_Exercise instructions:_ Scan the listing below for the word "number" and copy every line where it occurs.

------------------------------------

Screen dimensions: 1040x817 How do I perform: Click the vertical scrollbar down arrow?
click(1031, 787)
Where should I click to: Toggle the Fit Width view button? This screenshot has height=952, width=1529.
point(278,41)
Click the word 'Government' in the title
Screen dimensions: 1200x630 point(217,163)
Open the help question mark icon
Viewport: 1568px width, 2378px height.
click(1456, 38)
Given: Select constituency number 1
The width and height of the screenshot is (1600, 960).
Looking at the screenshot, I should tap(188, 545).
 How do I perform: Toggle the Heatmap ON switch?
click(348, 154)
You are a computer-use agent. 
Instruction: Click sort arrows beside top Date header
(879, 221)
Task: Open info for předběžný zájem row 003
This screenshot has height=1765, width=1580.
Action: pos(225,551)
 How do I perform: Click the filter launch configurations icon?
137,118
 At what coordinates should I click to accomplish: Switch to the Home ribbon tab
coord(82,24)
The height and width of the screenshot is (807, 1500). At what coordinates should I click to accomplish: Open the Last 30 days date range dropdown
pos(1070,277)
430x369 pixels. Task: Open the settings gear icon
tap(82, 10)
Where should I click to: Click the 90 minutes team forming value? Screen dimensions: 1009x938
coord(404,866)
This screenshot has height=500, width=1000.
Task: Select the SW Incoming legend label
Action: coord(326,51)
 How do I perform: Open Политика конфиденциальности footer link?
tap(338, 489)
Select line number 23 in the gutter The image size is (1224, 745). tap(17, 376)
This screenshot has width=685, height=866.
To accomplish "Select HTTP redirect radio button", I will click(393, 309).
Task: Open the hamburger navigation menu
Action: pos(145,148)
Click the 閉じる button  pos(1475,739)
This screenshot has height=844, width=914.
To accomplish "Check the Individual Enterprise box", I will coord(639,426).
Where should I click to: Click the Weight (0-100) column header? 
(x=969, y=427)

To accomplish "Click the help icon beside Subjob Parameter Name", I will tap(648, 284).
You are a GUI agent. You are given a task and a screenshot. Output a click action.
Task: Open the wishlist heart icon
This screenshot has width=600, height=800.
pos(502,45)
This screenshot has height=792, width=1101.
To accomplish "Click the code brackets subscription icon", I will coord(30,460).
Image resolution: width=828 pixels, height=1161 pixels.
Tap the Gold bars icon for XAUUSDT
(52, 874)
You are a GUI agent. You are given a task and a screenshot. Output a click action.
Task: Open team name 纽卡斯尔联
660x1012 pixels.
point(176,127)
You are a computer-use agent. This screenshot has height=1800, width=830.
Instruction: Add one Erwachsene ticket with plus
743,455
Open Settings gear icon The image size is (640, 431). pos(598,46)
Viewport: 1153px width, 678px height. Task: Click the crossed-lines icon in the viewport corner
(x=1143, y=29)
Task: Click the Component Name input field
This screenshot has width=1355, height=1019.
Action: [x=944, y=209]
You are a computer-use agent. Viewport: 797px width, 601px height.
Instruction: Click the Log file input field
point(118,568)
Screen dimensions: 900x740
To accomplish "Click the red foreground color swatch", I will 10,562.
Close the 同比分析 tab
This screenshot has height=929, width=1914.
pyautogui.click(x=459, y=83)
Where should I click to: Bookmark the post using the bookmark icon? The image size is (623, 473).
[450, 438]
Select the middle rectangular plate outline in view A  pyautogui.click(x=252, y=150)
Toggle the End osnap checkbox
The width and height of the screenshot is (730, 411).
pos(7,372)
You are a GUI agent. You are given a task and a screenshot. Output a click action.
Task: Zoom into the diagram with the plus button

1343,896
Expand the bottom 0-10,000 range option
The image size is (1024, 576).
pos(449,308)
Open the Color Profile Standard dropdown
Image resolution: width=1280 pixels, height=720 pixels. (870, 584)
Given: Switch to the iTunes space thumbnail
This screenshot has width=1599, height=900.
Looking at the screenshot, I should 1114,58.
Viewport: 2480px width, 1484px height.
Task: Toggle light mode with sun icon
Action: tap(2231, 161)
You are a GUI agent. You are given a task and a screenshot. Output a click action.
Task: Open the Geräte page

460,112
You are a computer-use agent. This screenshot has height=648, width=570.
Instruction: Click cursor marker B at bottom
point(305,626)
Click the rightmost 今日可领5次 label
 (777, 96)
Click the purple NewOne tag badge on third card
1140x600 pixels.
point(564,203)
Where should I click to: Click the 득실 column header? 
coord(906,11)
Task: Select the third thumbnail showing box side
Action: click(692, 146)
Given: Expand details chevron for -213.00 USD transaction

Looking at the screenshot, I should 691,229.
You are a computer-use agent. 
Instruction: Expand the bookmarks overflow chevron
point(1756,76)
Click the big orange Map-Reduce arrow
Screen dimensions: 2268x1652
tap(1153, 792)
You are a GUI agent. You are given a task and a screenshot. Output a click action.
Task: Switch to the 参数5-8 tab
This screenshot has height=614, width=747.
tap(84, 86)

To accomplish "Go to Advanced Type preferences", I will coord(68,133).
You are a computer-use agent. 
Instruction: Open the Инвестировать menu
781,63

------------------------------------

_Solution:_
Given: Select constituency number 1
Select line number 23 in the gutter The image size is (1224, 745). tap(17, 376)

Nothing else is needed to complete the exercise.